=== Begin Enclosure ===

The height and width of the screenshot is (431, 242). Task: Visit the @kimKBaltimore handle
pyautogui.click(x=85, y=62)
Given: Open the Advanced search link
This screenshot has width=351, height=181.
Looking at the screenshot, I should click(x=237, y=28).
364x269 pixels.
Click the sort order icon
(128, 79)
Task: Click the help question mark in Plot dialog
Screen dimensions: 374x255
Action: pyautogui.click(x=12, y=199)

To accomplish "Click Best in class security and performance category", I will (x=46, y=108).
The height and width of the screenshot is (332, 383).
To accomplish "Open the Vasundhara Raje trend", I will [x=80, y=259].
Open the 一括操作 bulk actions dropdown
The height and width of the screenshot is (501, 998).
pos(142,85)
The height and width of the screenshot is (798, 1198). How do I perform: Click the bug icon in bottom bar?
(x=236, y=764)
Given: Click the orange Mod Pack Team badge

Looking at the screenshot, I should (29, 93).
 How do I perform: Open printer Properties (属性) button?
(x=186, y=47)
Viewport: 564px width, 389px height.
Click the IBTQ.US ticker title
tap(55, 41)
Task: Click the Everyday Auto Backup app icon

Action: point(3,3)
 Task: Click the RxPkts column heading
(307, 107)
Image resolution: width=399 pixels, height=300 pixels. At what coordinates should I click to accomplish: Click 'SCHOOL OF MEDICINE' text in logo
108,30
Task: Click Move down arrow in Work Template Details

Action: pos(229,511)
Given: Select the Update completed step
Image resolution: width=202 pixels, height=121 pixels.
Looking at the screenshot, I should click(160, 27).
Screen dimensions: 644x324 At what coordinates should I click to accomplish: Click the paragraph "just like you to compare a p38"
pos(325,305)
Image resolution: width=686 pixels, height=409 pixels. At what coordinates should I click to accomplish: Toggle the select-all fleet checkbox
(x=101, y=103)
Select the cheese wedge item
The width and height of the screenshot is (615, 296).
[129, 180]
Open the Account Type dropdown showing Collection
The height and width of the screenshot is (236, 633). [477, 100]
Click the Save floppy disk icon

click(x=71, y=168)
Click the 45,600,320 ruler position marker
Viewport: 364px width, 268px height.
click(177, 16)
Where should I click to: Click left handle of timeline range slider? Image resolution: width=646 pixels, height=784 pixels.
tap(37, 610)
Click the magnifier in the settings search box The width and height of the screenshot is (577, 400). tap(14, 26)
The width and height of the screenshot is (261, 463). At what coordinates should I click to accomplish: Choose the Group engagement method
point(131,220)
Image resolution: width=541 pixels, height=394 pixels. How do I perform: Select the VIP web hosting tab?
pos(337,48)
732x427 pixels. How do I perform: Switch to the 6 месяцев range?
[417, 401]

=== End Enclosure ===

GOAL OF THE EXERCISE ▸ Your reply should hold only the lines from the first line of the records through the one with "Viewport: 564px width, 389px height.", reproduced word for word.

EXERCISE RESPONSE ▸
The height and width of the screenshot is (431, 242). Task: Visit the @kimKBaltimore handle
pyautogui.click(x=85, y=62)
Given: Open the Advanced search link
This screenshot has width=351, height=181.
Looking at the screenshot, I should click(x=237, y=28).
364x269 pixels.
Click the sort order icon
(128, 79)
Task: Click the help question mark in Plot dialog
Screen dimensions: 374x255
Action: pyautogui.click(x=12, y=199)

To accomplish "Click Best in class security and performance category", I will (x=46, y=108).
The height and width of the screenshot is (332, 383).
To accomplish "Open the Vasundhara Raje trend", I will [x=80, y=259].
Open the 一括操作 bulk actions dropdown
The height and width of the screenshot is (501, 998).
pos(142,85)
The height and width of the screenshot is (798, 1198). How do I perform: Click the bug icon in bottom bar?
(x=236, y=764)
Given: Click the orange Mod Pack Team badge

Looking at the screenshot, I should (29, 93).
 How do I perform: Open printer Properties (属性) button?
(x=186, y=47)
Viewport: 564px width, 389px height.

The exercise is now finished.